**Task to carry out**
The required result is every line of the records that includes "agent".

**Extracted material**
-- Opening Marker --

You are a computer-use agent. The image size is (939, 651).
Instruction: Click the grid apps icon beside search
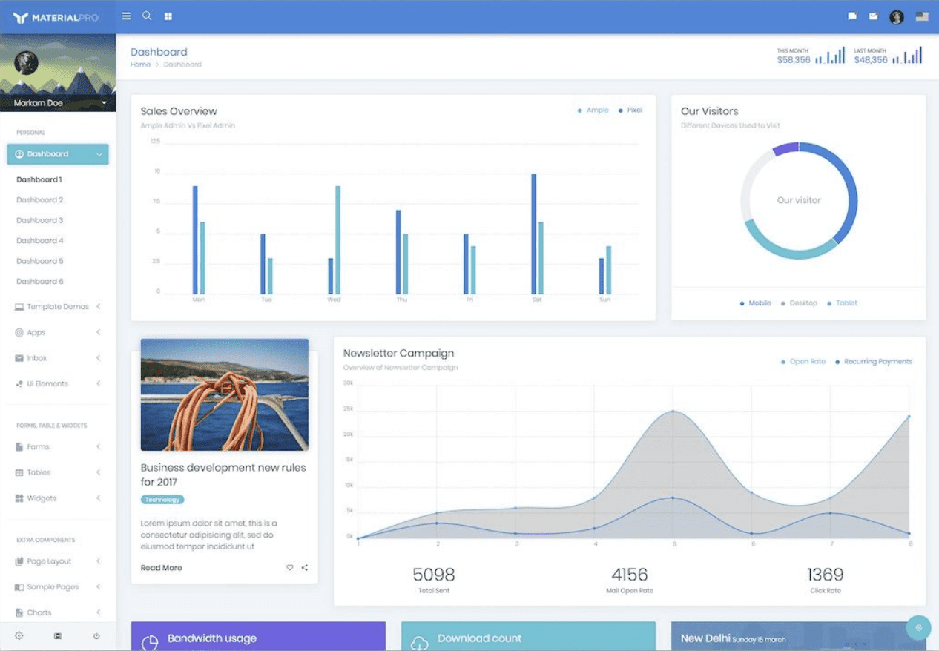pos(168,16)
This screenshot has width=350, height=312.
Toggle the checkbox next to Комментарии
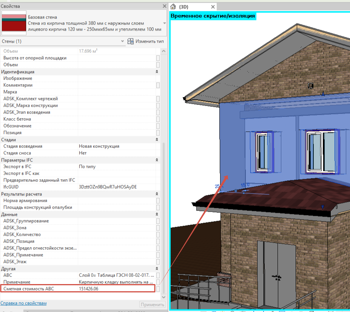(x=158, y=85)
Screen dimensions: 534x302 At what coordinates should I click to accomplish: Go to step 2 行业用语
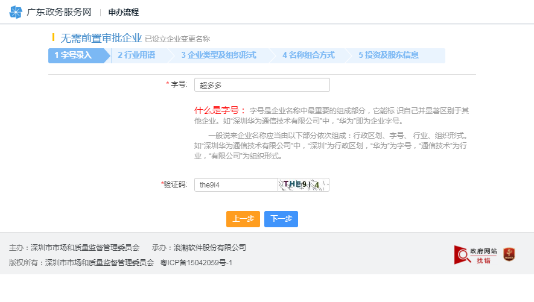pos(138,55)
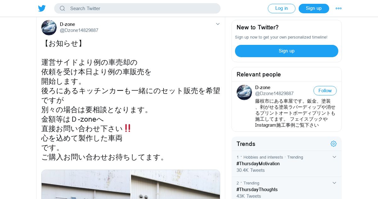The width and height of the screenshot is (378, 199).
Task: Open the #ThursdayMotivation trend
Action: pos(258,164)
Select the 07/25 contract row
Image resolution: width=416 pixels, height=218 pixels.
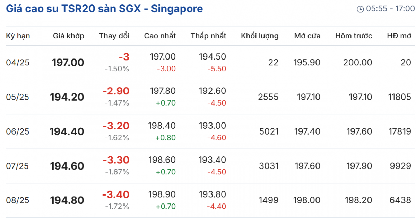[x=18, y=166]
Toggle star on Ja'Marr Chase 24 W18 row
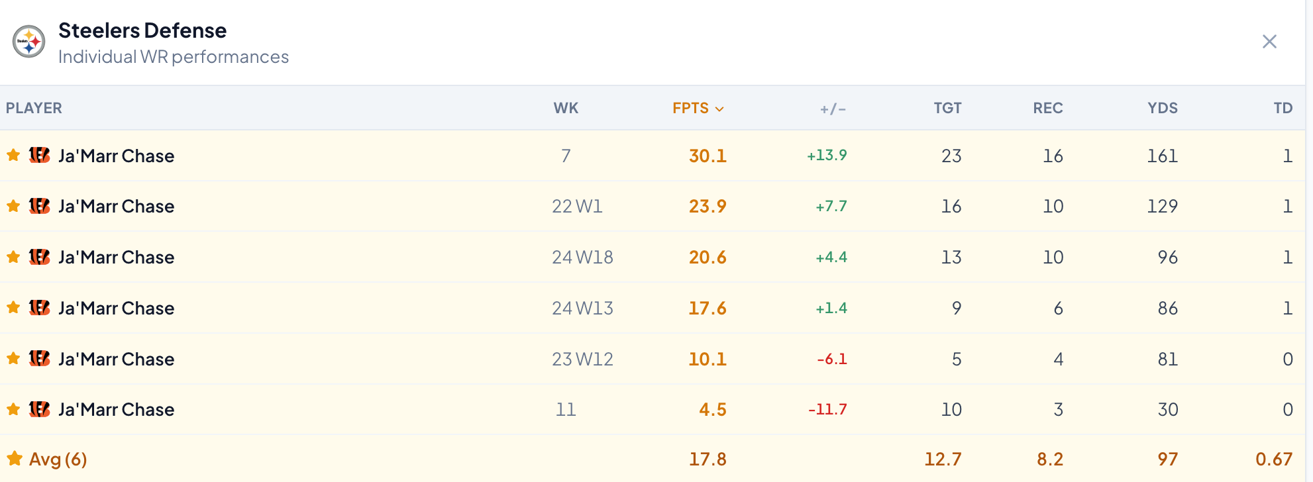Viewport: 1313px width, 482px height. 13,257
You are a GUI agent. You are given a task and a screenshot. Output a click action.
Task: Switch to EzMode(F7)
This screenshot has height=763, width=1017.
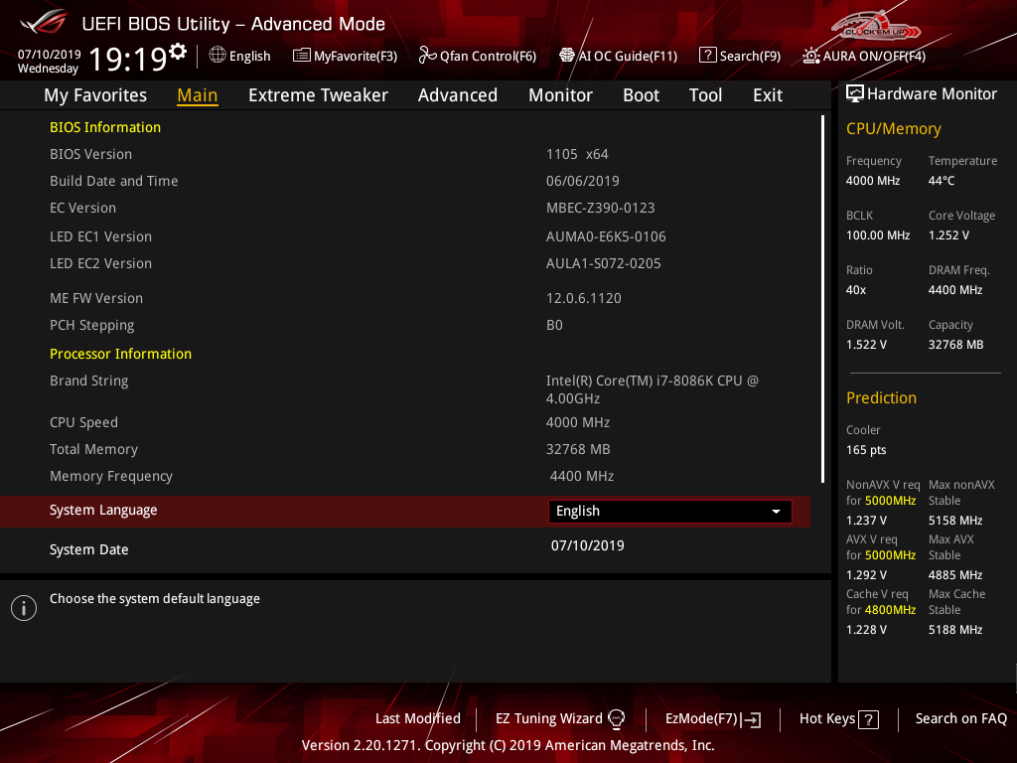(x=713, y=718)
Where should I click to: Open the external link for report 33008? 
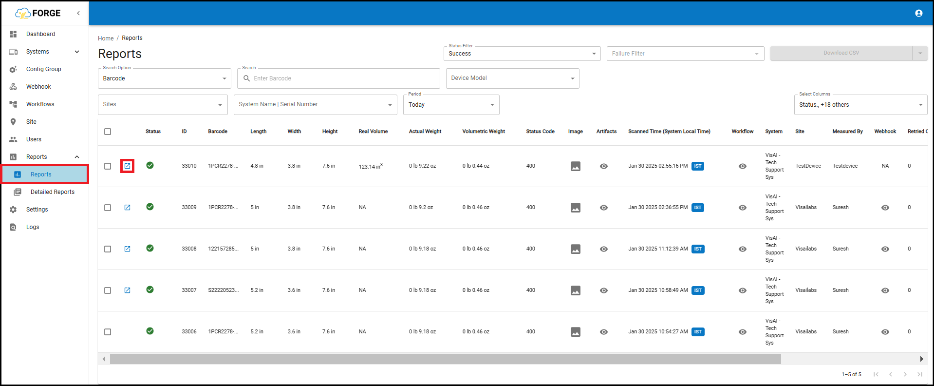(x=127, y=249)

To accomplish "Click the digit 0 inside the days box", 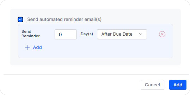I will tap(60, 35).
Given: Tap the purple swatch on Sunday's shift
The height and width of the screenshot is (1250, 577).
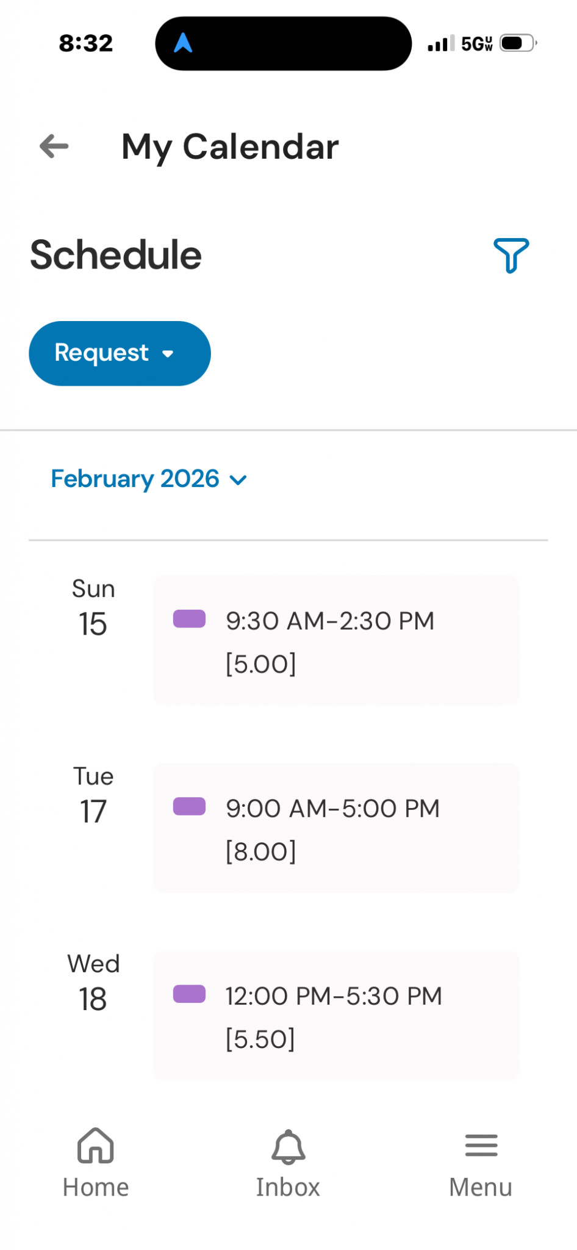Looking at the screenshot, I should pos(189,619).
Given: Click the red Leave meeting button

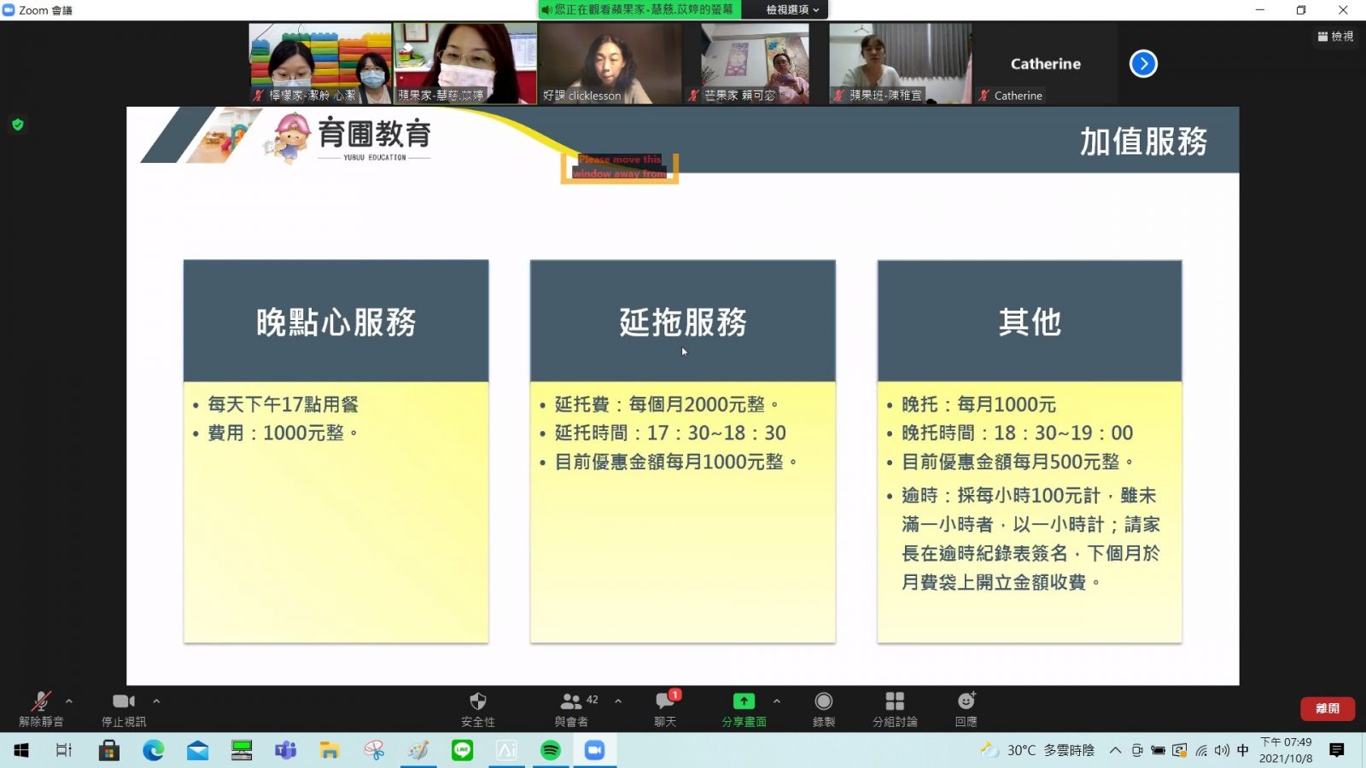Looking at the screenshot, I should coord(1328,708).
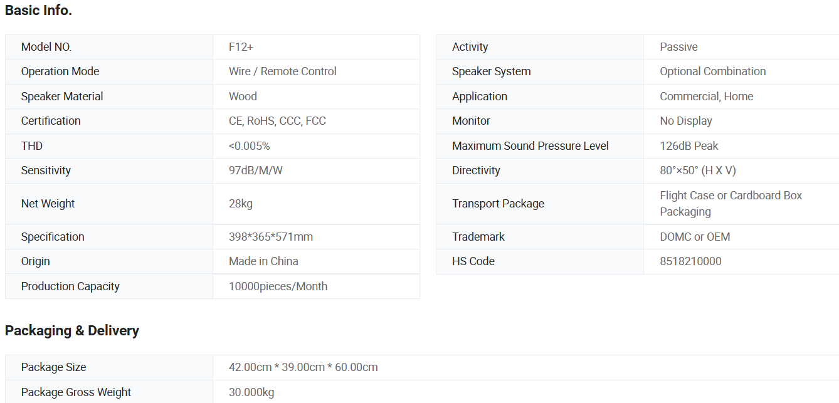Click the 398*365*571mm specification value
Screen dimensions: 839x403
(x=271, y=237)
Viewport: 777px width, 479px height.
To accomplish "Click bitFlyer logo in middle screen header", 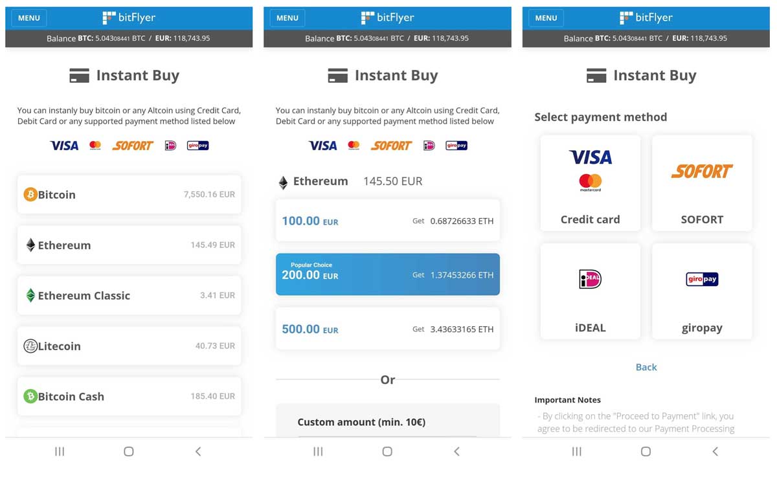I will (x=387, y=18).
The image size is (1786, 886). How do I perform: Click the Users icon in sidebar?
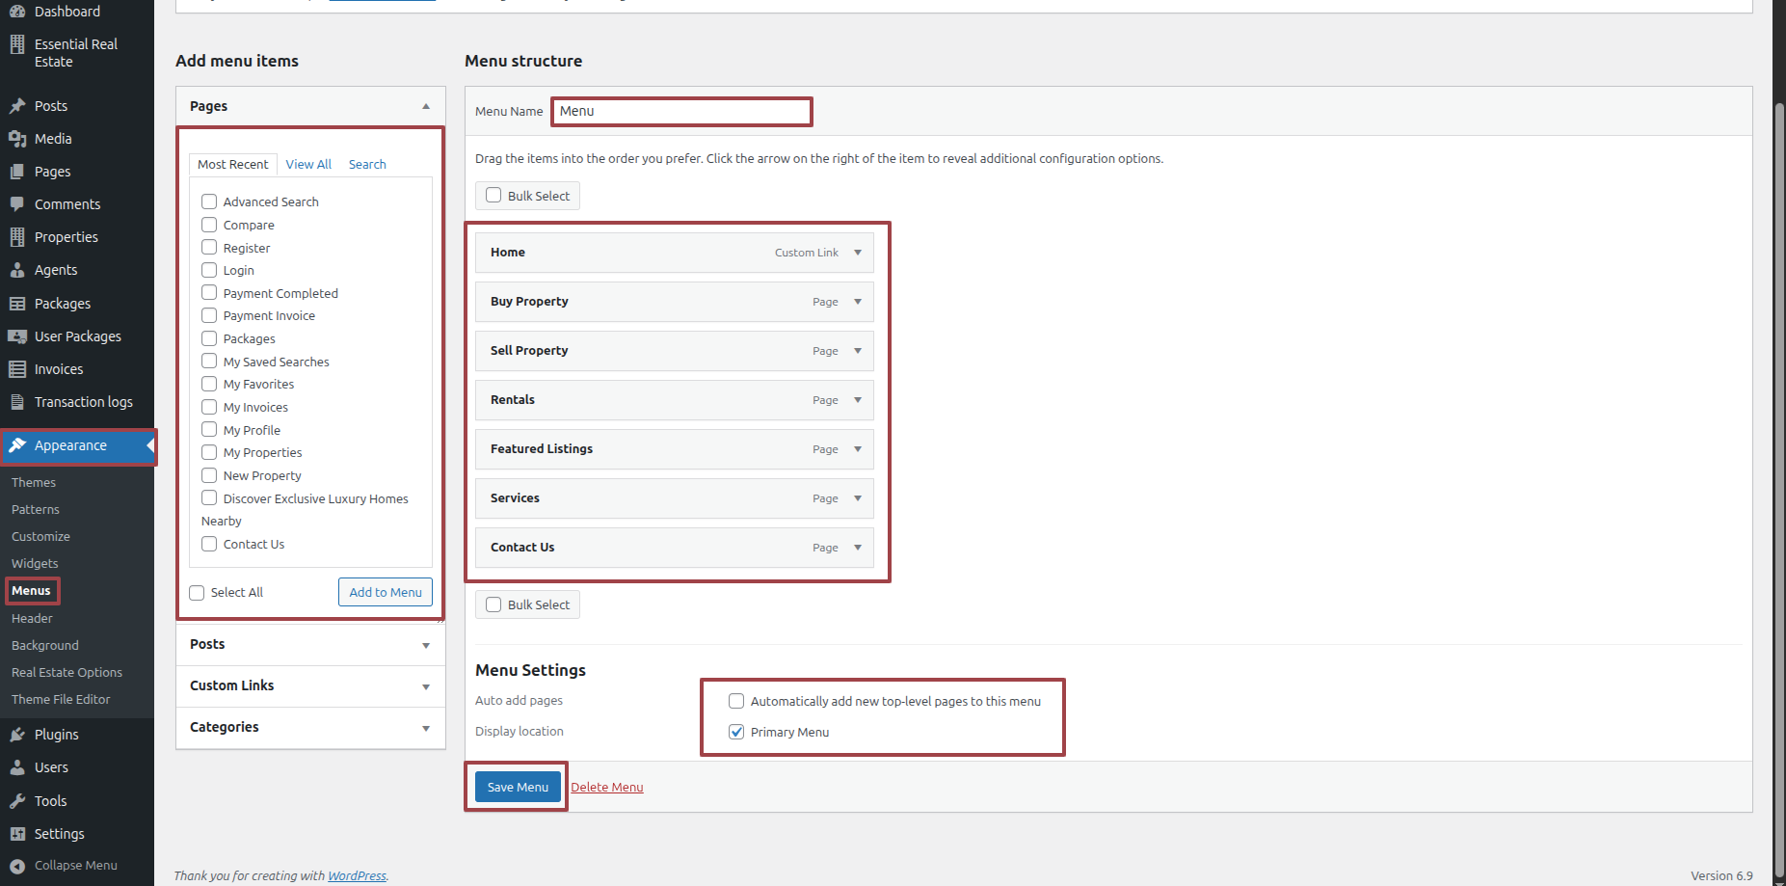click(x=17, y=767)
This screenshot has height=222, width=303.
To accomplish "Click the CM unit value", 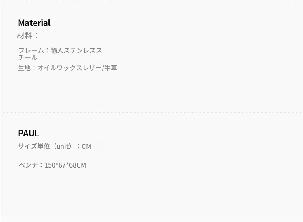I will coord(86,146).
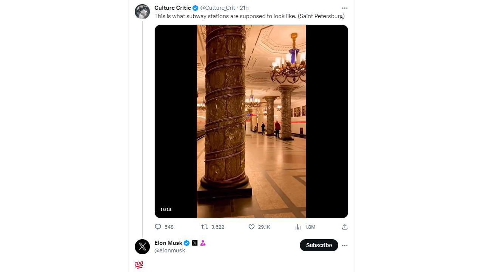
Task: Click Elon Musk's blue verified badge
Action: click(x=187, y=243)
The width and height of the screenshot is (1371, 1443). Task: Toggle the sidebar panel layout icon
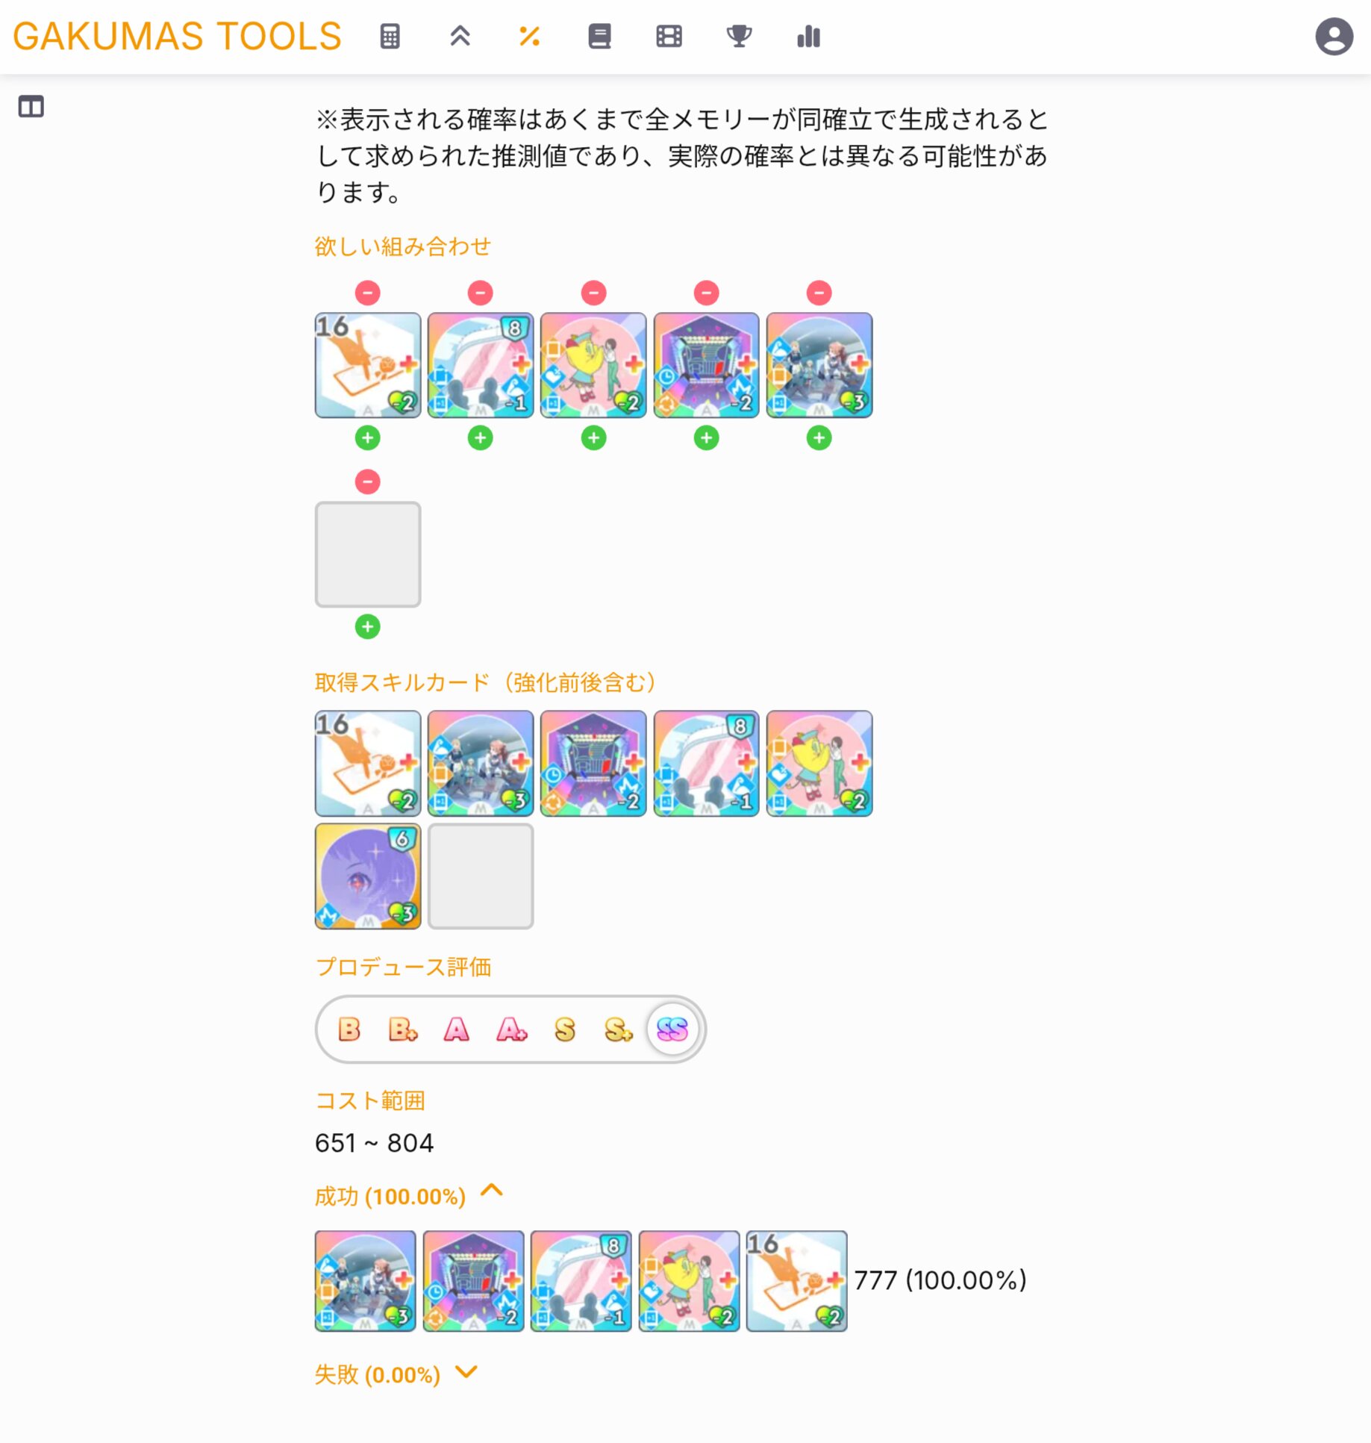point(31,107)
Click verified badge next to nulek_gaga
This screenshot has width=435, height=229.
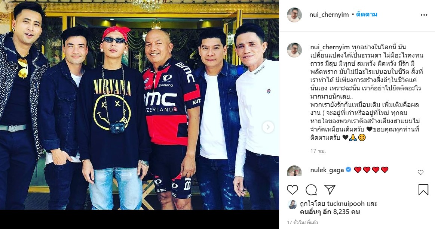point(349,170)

-- Closing Marker --

**Task solution**
You are a computer-use agent. The image size is (939, 651).
You are a GUI agent. You are given a task and a screenshot. Output a click action.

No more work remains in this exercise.